** WHAT TO PRODUCE **
Once you reach the line containing "Given: Click the Fax icon in object image" in the data below, restate each line word for word up to and including the one containing "The height and width of the screenshot is (784, 1513).".

[Source records]
········

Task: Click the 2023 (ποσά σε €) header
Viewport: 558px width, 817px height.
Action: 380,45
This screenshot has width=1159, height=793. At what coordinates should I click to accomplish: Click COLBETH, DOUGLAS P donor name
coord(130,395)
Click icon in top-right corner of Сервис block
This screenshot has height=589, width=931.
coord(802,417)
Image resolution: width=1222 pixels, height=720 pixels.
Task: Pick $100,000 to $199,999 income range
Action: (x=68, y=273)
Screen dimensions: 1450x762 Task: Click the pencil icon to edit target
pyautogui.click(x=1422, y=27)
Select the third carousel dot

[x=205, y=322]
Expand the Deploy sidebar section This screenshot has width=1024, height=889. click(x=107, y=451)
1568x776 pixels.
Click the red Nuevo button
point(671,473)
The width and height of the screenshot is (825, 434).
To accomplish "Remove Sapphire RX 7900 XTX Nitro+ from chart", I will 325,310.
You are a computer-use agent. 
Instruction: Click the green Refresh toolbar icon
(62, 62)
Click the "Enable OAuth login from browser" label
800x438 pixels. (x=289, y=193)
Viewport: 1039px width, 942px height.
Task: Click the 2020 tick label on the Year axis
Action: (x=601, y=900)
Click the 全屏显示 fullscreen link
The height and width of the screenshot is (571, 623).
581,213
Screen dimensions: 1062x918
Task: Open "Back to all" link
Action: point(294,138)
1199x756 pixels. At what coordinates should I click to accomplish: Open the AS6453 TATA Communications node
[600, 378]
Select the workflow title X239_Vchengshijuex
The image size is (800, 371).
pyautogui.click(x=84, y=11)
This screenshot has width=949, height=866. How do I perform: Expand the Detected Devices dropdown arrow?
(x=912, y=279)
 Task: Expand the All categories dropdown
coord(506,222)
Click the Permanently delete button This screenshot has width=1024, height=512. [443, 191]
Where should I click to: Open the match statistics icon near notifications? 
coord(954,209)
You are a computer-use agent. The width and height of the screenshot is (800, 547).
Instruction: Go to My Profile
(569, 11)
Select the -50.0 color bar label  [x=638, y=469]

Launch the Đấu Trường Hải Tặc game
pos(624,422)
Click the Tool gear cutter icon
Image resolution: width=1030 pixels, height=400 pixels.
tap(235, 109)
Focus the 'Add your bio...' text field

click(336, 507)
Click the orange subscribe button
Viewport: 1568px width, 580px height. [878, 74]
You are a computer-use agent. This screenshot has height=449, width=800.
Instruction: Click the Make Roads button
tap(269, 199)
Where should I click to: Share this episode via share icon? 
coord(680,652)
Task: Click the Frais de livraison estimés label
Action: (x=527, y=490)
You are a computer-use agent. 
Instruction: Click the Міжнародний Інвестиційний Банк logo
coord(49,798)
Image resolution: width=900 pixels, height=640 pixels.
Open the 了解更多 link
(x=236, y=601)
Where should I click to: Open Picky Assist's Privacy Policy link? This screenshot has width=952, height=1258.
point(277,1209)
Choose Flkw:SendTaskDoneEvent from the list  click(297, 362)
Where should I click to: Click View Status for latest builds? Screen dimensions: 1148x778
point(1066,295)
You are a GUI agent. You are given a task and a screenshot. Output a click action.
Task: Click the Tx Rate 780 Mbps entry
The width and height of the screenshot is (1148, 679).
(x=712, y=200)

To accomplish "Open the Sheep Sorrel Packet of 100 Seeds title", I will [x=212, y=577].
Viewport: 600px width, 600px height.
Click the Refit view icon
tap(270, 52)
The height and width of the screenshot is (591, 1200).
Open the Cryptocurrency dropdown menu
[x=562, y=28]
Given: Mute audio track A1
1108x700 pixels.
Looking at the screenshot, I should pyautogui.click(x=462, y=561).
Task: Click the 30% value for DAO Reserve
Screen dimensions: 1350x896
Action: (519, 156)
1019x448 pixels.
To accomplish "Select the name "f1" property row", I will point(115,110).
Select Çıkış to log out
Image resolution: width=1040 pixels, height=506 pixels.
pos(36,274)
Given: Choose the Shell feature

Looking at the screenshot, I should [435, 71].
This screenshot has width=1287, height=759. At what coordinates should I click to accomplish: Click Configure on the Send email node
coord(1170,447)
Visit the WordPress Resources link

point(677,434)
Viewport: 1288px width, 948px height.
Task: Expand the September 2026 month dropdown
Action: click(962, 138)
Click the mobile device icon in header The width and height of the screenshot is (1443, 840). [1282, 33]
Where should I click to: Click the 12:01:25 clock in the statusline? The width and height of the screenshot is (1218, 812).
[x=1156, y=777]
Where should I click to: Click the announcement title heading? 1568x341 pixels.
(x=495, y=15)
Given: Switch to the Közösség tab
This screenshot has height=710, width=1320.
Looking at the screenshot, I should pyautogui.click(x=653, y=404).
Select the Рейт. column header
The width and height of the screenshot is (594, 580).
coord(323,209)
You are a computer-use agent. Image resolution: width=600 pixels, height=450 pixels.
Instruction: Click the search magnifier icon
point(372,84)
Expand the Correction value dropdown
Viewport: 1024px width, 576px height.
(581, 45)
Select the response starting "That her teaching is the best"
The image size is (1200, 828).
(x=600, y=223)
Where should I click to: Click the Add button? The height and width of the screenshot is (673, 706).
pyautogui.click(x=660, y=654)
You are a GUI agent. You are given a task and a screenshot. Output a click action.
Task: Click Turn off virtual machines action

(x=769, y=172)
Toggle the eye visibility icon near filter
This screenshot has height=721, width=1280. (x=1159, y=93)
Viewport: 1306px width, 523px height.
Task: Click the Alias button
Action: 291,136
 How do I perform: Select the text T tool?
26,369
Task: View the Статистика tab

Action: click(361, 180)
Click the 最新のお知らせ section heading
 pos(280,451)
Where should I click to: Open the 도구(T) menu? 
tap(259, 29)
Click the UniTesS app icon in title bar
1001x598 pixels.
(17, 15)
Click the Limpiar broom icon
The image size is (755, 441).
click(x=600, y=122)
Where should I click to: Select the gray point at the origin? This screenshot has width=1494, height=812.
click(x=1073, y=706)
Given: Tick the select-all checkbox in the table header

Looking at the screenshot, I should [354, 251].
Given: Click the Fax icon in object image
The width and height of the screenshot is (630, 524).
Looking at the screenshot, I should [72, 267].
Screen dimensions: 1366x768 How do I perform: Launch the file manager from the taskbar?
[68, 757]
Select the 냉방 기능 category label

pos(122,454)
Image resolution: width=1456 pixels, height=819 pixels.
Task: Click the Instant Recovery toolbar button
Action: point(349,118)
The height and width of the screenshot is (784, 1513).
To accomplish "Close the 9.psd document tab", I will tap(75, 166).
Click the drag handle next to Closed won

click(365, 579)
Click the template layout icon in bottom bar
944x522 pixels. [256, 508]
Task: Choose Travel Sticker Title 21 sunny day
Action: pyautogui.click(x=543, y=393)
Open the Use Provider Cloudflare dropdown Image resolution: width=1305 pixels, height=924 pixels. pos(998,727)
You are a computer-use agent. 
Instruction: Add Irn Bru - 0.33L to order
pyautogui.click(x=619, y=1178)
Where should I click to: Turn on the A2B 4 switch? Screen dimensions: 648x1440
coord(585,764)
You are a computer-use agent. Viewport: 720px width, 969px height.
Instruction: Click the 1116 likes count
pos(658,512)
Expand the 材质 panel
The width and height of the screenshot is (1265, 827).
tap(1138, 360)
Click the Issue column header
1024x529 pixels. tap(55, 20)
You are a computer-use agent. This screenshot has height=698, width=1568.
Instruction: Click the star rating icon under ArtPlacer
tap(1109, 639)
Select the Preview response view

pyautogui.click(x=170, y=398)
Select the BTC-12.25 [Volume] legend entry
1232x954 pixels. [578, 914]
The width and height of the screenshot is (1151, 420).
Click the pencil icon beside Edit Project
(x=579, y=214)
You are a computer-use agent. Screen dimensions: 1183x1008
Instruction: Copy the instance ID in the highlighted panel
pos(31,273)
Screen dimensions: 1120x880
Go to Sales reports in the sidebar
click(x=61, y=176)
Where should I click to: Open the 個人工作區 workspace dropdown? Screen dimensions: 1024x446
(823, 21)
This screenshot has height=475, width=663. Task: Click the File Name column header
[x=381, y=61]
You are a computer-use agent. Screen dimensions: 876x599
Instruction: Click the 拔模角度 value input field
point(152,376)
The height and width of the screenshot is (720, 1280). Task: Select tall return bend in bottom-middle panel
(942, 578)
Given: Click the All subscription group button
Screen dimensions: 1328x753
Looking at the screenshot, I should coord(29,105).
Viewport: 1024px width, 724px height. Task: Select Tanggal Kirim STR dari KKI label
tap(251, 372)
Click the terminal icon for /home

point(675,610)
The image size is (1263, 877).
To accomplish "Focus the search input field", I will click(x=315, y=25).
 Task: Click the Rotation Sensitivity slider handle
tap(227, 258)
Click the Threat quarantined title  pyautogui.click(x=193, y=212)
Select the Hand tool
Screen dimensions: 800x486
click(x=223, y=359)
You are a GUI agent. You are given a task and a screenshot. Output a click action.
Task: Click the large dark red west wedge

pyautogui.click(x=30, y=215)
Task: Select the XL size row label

········

** YOUR RESPONSE **
Given: Click the Fax icon in object image
The width and height of the screenshot is (630, 524).
Looking at the screenshot, I should [72, 267].
Screen dimensions: 1366x768 How do I perform: Launch the file manager from the taskbar?
[68, 757]
Select the 냉방 기능 category label

pos(122,454)
Image resolution: width=1456 pixels, height=819 pixels.
Task: Click the Instant Recovery toolbar button
Action: point(349,118)
The height and width of the screenshot is (784, 1513).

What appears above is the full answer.